Sleep is the most underrated performance (and life) enhancer.

When I was constantly traveling across time zones in the past, I really struggled with jet lag.

Flying, for example, from Japan to South America was brutal.

One of my doctors teamed up with Harvard sleep professor Dr. Steven W. Lockley to design personalized routines that completely eliminated jet lag — and I became a test person.

Here’s what worked for me during big time zone shifts:

- Shift sleep by a maximum of 1.5 hours per day before and after travel.

- Use blackout glasses before bedtime and a 10,000 lux lamp at wake-up.

- Cut all screen time 90 minutes before bed — blue light kills melatonin production, which is essential for deep sleep.

When preparing, for example, for the Australia time zone, I’d be waking up at 1am and running through Palma (CET) at 2:30am. People around me thought I was crazy.

But it 100% worked. I had zero jet lag for an entire season of global travel.

It was a complete game changer for my life and my work.

The context has shifted to venture capital, but the need to perform at my best hasn’t.

I still rely on the same mindset: many small improvements — like sleep — compound into big performance gains.

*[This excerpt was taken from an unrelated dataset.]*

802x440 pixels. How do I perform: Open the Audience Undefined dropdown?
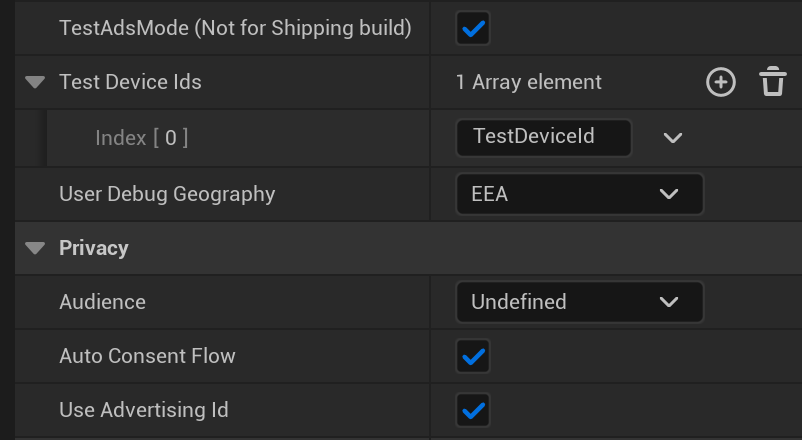(x=580, y=302)
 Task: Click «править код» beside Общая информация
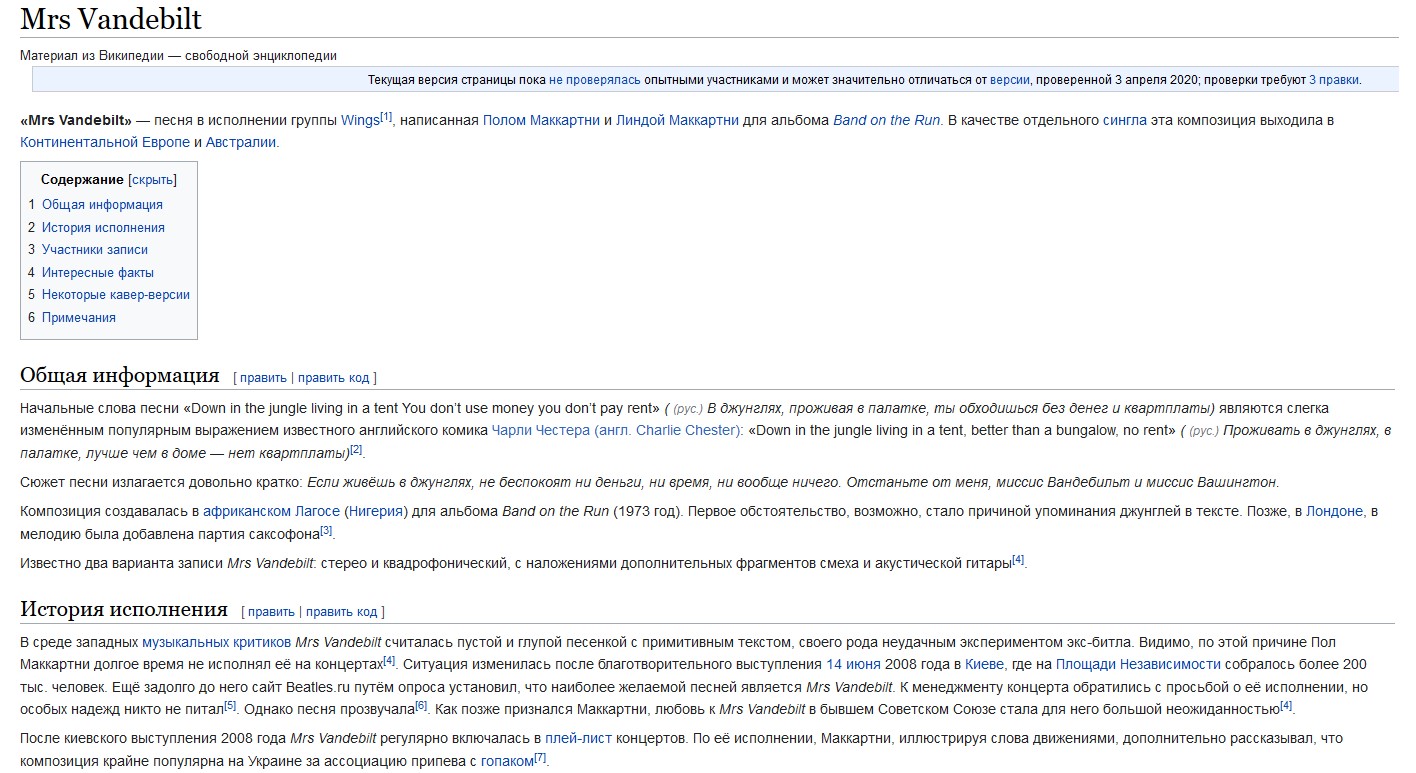click(x=333, y=378)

Yet founders and investors often treat sleep as expendable. Science says otherwise:

43% of business leaders sleep poorly at least 4 nights a week, undermining decision-making and emotional control (Harvard Business Review).

Sleep-deprived executives are far more prone to major mistakes.

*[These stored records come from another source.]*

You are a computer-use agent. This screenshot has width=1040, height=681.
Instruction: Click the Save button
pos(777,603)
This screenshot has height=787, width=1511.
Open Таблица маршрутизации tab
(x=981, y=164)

The same Harvard professor I worked with has since launched Timeshifter, a circadian-based jet lag app (which I’ve invested in) — already with over 1.3 million downloads.

We don’t talk enough about this in business. But if you want to think clearly, lead better, and build long-term — start with sleep.

It’s where performance begins.

💡 What’s one routine you’ve built to protect your energy while operating at a high level?